> _WHAT YOU SHOULD DO_
Pull out of the data below the stretch of lines bounded by the one containing "Wels (436, 2161)" and the one containing "Newsletter: (366, 1826)", both bounds included, unchanged.

====================

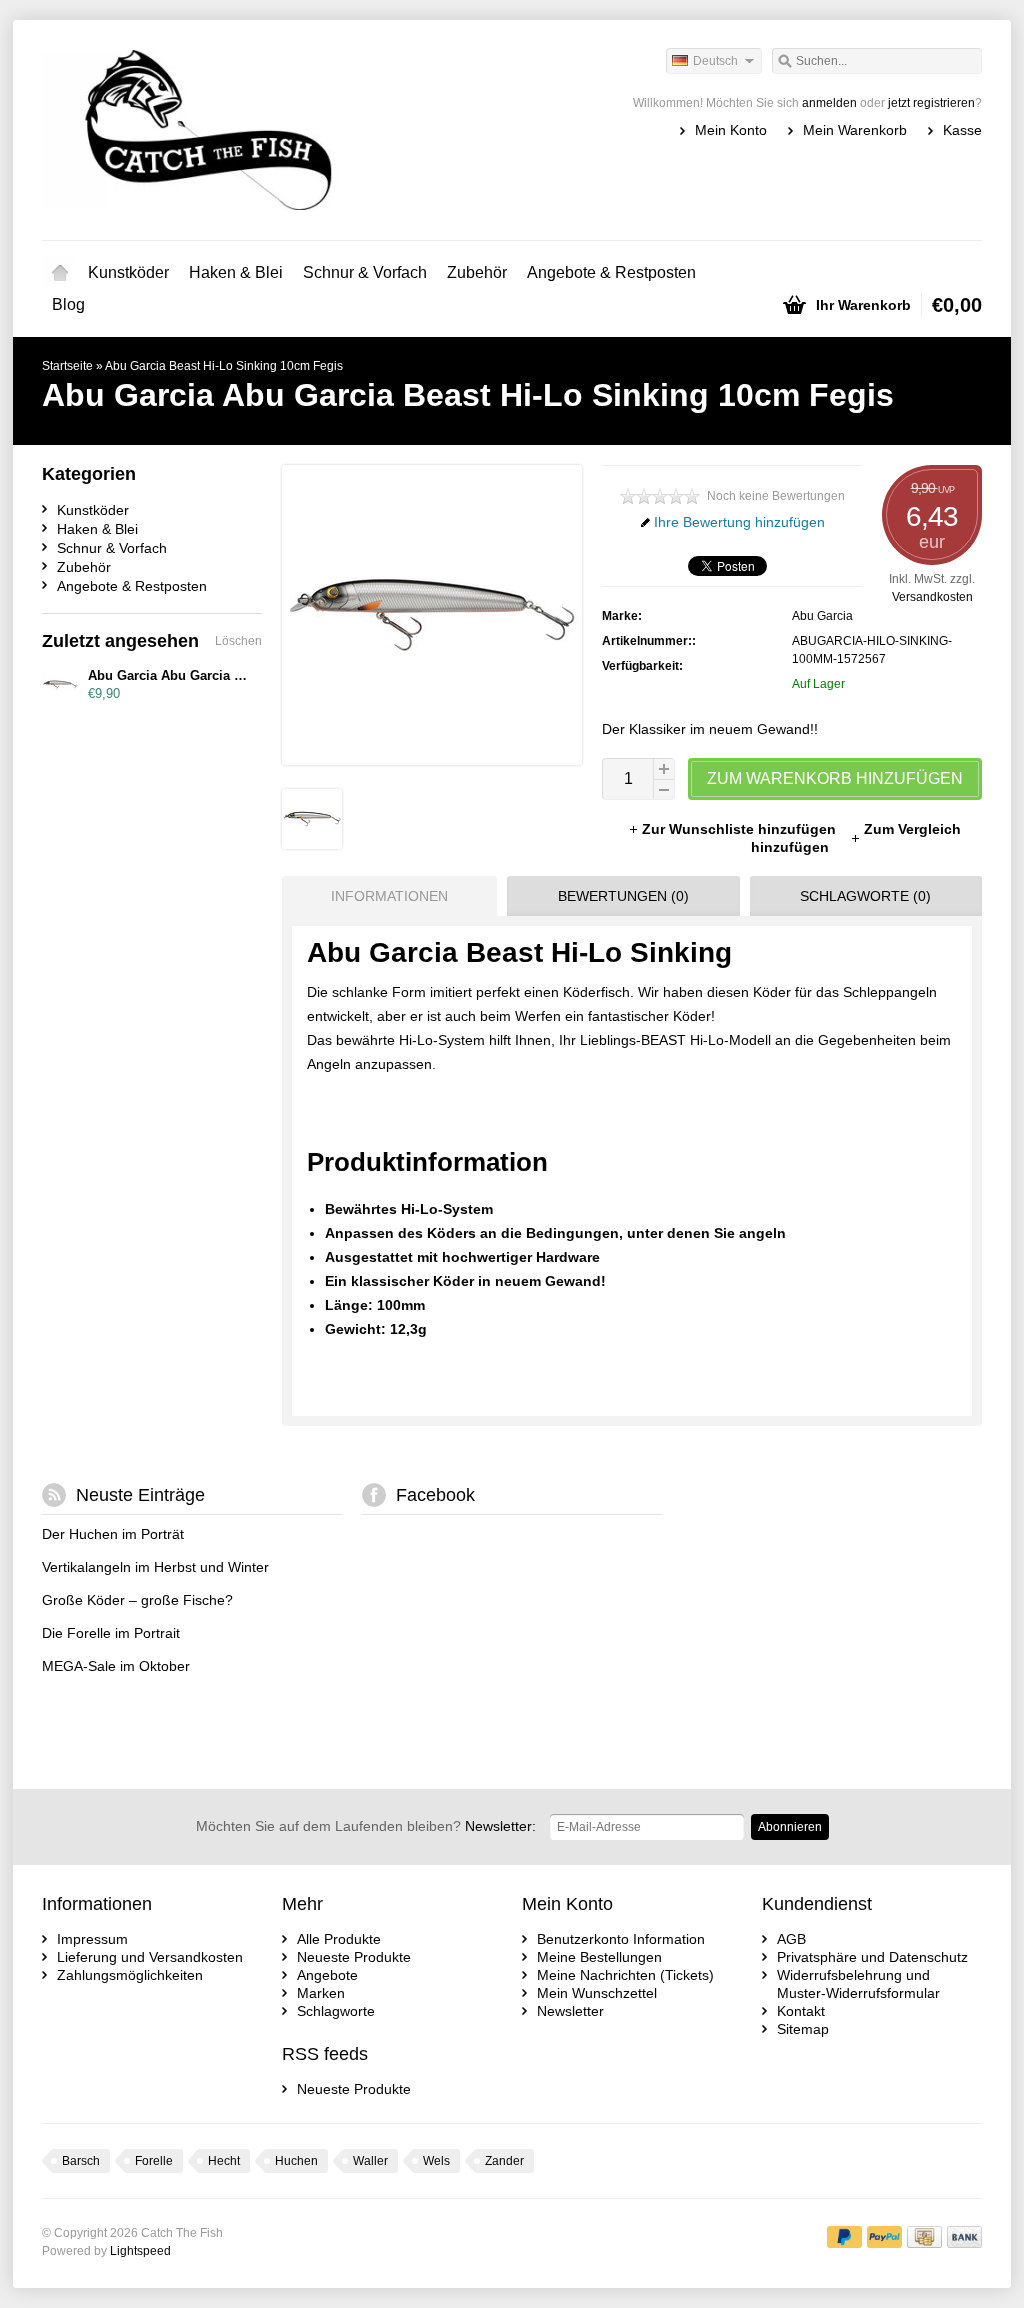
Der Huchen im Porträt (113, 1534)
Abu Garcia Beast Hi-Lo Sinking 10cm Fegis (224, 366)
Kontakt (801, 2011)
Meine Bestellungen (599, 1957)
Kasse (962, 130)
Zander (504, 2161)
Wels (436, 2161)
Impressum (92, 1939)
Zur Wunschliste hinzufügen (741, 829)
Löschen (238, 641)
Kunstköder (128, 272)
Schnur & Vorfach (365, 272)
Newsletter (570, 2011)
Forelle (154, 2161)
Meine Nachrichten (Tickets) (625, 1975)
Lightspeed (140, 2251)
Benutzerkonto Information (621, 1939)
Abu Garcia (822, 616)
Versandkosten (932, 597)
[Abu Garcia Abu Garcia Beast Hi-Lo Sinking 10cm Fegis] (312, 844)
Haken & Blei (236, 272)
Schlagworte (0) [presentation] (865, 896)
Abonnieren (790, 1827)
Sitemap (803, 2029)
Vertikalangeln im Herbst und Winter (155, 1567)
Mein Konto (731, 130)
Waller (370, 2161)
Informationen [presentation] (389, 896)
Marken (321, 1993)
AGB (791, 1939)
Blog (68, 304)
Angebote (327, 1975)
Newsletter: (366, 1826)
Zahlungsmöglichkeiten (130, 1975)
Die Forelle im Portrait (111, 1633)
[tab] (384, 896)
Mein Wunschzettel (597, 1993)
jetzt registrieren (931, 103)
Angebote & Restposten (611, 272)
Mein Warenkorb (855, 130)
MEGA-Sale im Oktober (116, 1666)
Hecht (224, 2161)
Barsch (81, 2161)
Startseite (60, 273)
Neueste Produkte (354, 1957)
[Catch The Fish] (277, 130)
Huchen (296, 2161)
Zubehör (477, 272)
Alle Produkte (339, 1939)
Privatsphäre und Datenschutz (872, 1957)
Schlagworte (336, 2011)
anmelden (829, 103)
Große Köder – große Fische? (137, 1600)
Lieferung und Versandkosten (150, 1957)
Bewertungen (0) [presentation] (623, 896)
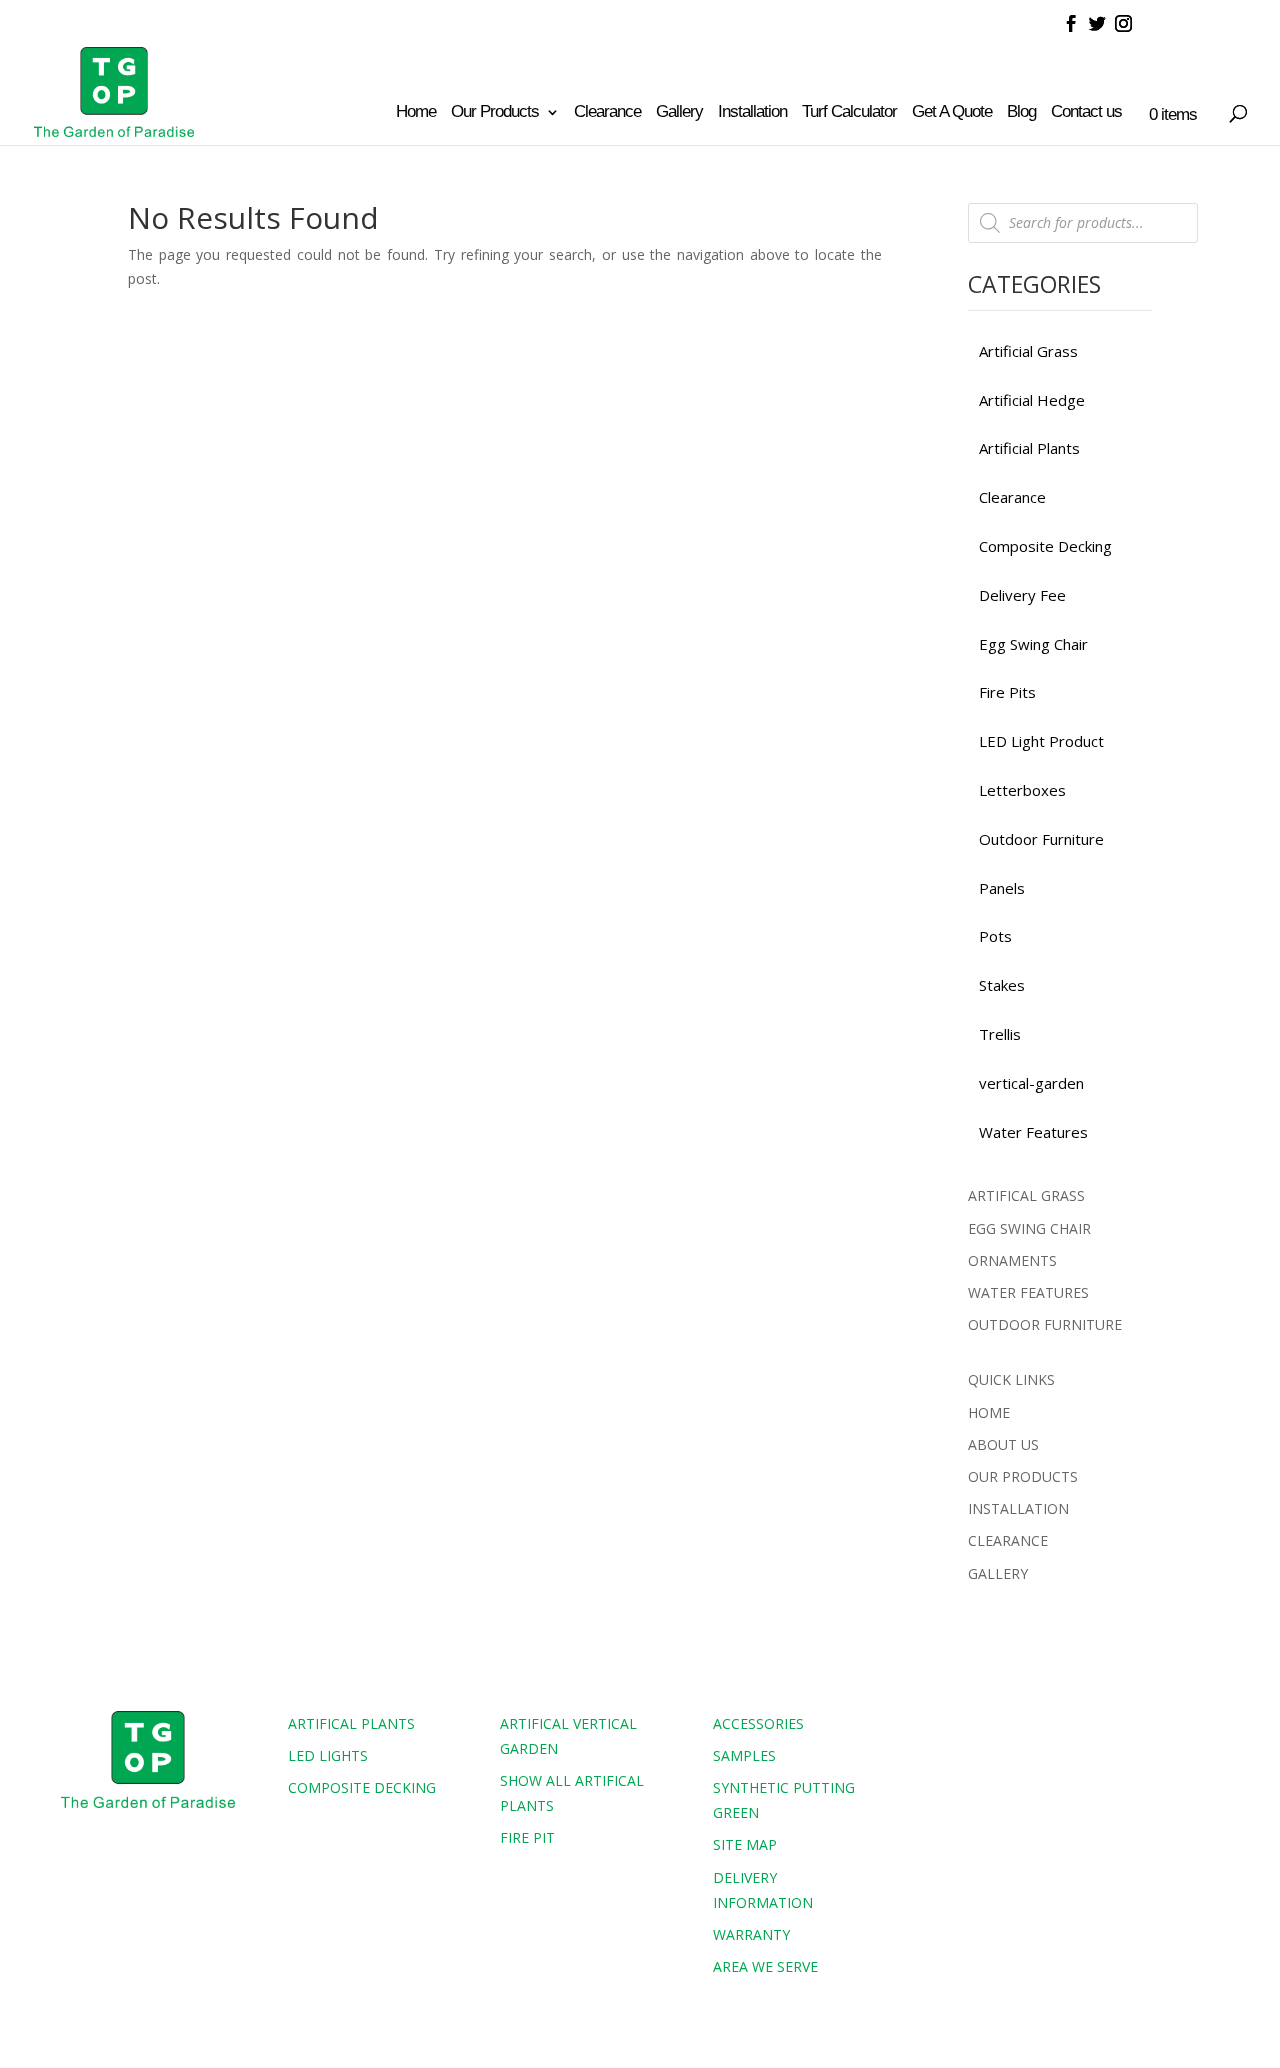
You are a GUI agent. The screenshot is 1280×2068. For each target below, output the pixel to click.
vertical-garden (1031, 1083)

====================

> _WORKED SOLUTION_
Wels (436, 2161)
Impressum (92, 1939)
Zur Wunschliste hinzufügen (741, 829)
Löschen (238, 641)
Kunstköder (128, 272)
Schnur & Vorfach (365, 272)
Newsletter (570, 2011)
Forelle (154, 2161)
Meine Nachrichten (Tickets) (625, 1975)
Lightspeed (140, 2251)
Benutzerkonto Information (621, 1939)
Abu Garcia (822, 616)
Versandkosten (932, 597)
[Abu Garcia Abu Garcia Beast Hi-Lo Sinking 10cm Fegis] (312, 844)
Haken & Blei (236, 272)
Schlagworte (0) [presentation] (865, 896)
Abonnieren (790, 1827)
Sitemap (803, 2029)
Vertikalangeln im Herbst und Winter (155, 1567)
Mein Konto (731, 130)
Waller (370, 2161)
Informationen [presentation] (389, 896)
Marken (321, 1993)
AGB (791, 1939)
Blog (68, 304)
Angebote (327, 1975)
Newsletter: (366, 1826)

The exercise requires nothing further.